Some would be inclined to call it a fluke. It's been just seven games since the Nets unceremoniously dismissed Avery Johnson, so reading into anything that has transpired thus far would be premature.
Only it isn't.
And neither is the recent play of the near $100 million-man Williams.
Over the last four games, the point guard is averaging 20 points, eight assists and four rebounds on a much-improved 51.7 percent shooting. He's also been lights-out from beyond the rainbow, knocking down 50.3 percent of his attempts.
From more arc and a better follow through on his jump shot to a more engaged handle on the offense, Williams is shining for the first time since he inked that fat contract of his over the summer.
Unlike Johnson, Carlesimo has gained the support of Williams and the rest of the Nets. His movement-heavy offense has put the ball back in Deron's hands and allowed the point guard to play how he feels most comfortable.
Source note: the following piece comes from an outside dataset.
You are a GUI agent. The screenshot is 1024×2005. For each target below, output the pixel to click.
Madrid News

Williams, who is averaging 20 points per game and 8.8 assists during the Nets’ four-game winning streak heading into tonight’s game against the Suns at Barclays Center, himself (via Brian Lewis of the New York Post) isn't even shy about admitting as much either:
He’s been great for us so far, and I think all the guys responded well to him. I think all the guys like him. He’s done a great job coaching us. We lost a head coach, but then we gained another one. He’s coached a lot of teams in this league as a head coach. Like I said, he’s doing a great job.
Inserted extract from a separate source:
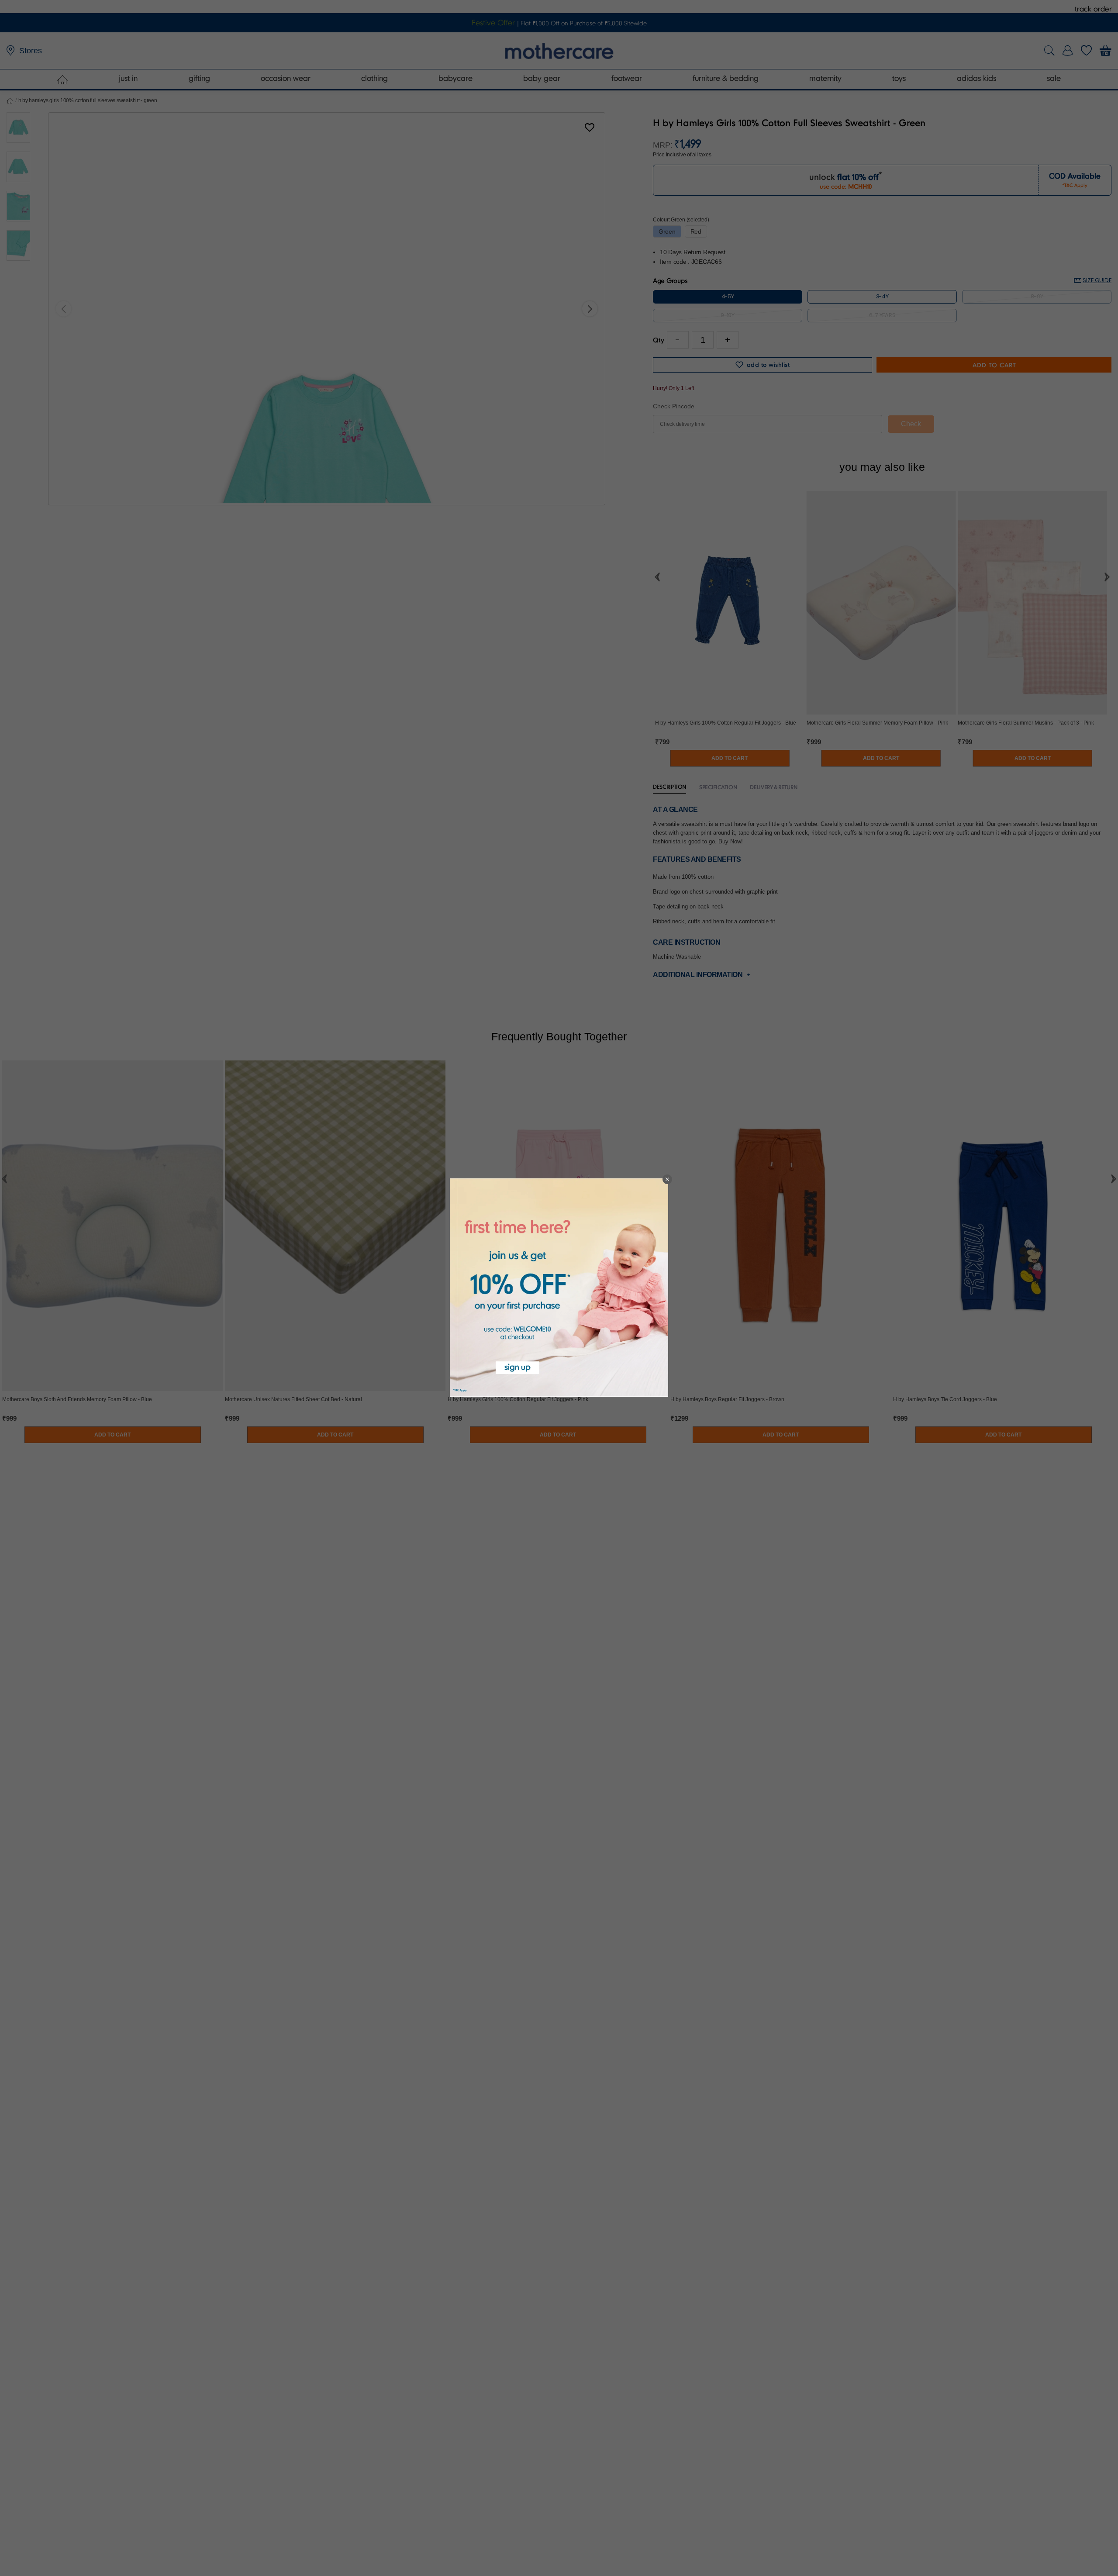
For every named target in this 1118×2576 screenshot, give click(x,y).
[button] (667, 1179)
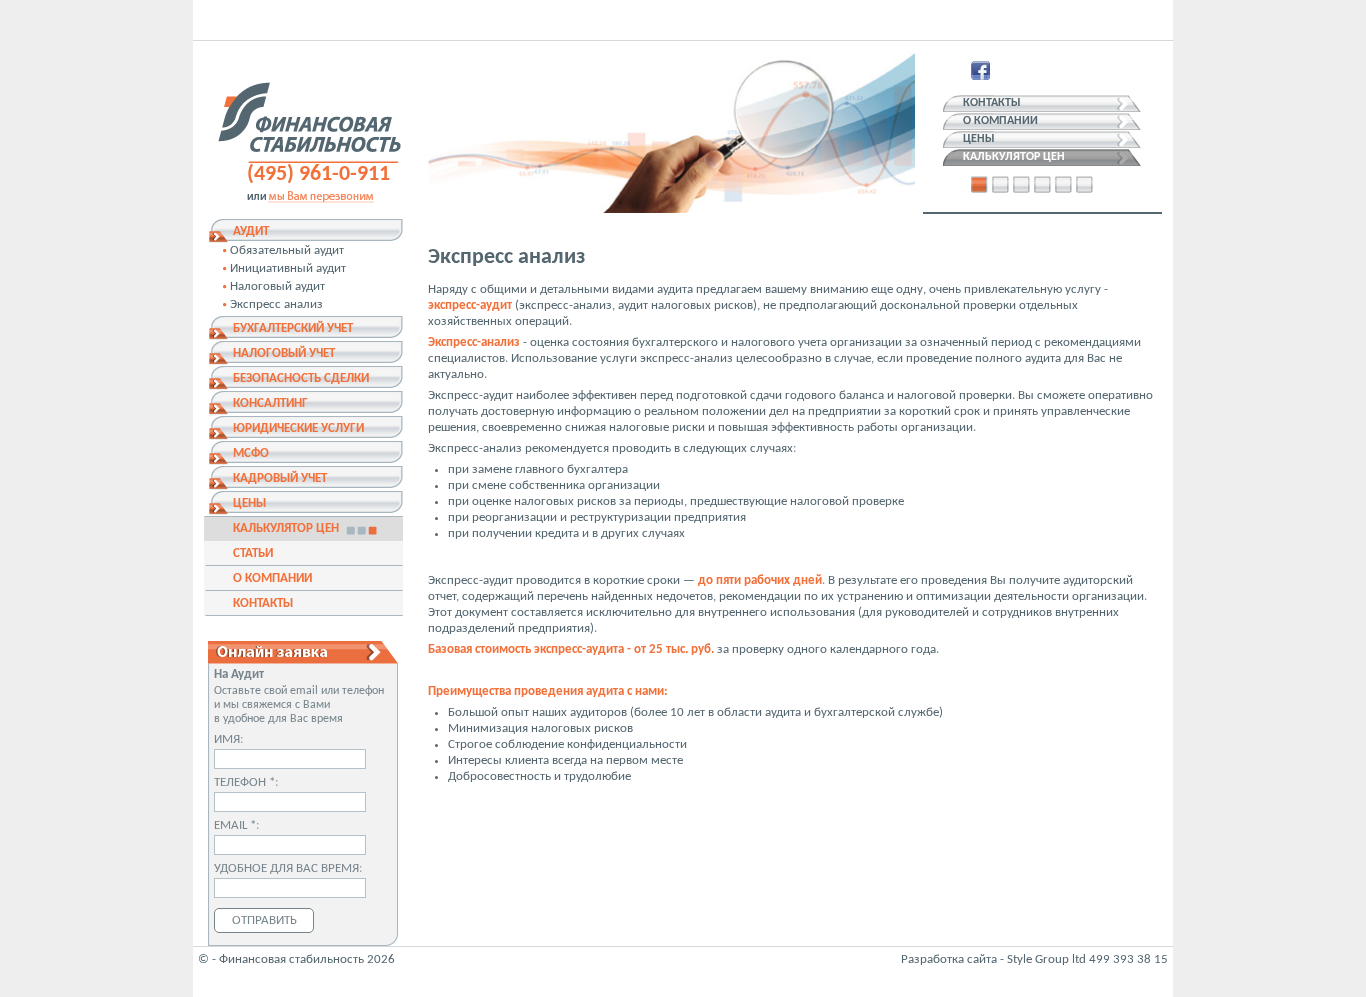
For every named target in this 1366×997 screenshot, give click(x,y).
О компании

Part of the "great job" Williams refers to is the new head coach's system.
Look closely and you'll see that Carlesimo hasn't changed much. At all. Delve even deeper, though, and you'll come to find that he's made a subtle tweak or two that has aided in Williams' offensive transformation.
The ball moves from point-to-point quicker than it did, the team has cut down in the number of isolations they run and the pick-and-roll has become a staple.
And yet, it's not just Carlesimo's willingness to play toward more of Williams' strengths. It's his personality.
His hard-hitting persona has gained him the support of this team, most notably, Williams' (via the New York Post):
P.J. and Avery have different personalities. ... [Carlesimo] gets after it. He’s yelling all practice, all game. But I think guys respect it because he’s a straight shooter. ... He’s pretty hilarious. When he’s yelling, it’s still funny. [But] he does a great job of balancing it. It’s not like he’s just screaming all the time. He’s doing a good job of teaching us as well.
There's no better example of how Carlesimo has impacted Brooklyn and Williams then what happened after the beat down they suffered at the hands of the Spurs.
After the Nets' thrashing of the Thunder, Joe Johnson readily admitted (via ESPN.com) that Carlesimo "jumped on" his team following their performance in San Antonio:
Carlesimo jumped on us after a 31-point thumping at San Antonio two nights earlier, stressing the importance of ball movement on offense and helping each other out on defense.
To be honest, it helped. It translated into the game because we were in a spot defensively that we hadn't been in in a while. We was talking, communicating, the ball was moving great, guys were getting wide-open shots and it just kind of played into our hands.
The Nets continue to respond, as does Williams to this emphatic mindset. This team hasn't lost since their hiccup against the Spurs and Williams hasn't scored less than 15 points in a contest since that time either.
Much like Carmelo Anthony responded to Mike Woodson's coaching motifs, Williams has taken to Carlesimo.
Brooklyn fans may continue to pine for Phil Jackson or Jeff Van Gundy, but maybe the solution for this team and its star player is already haunting the sidelines.
Jerry Sloan wasn't always able to get through to Williams and Johnson's pink slip was a sure sign that he never did.
But Carlesimo has. He has helped restore a sense of confidence and purpose into the franchise cornerstone; his methods of communication have resonated with Williams.
And the point guard's production will undoubtedly register with the front office when they begin a coaching search that now has the potential to become an introspective revelation.
*All stats in this article are accurate as of January 10, 2013.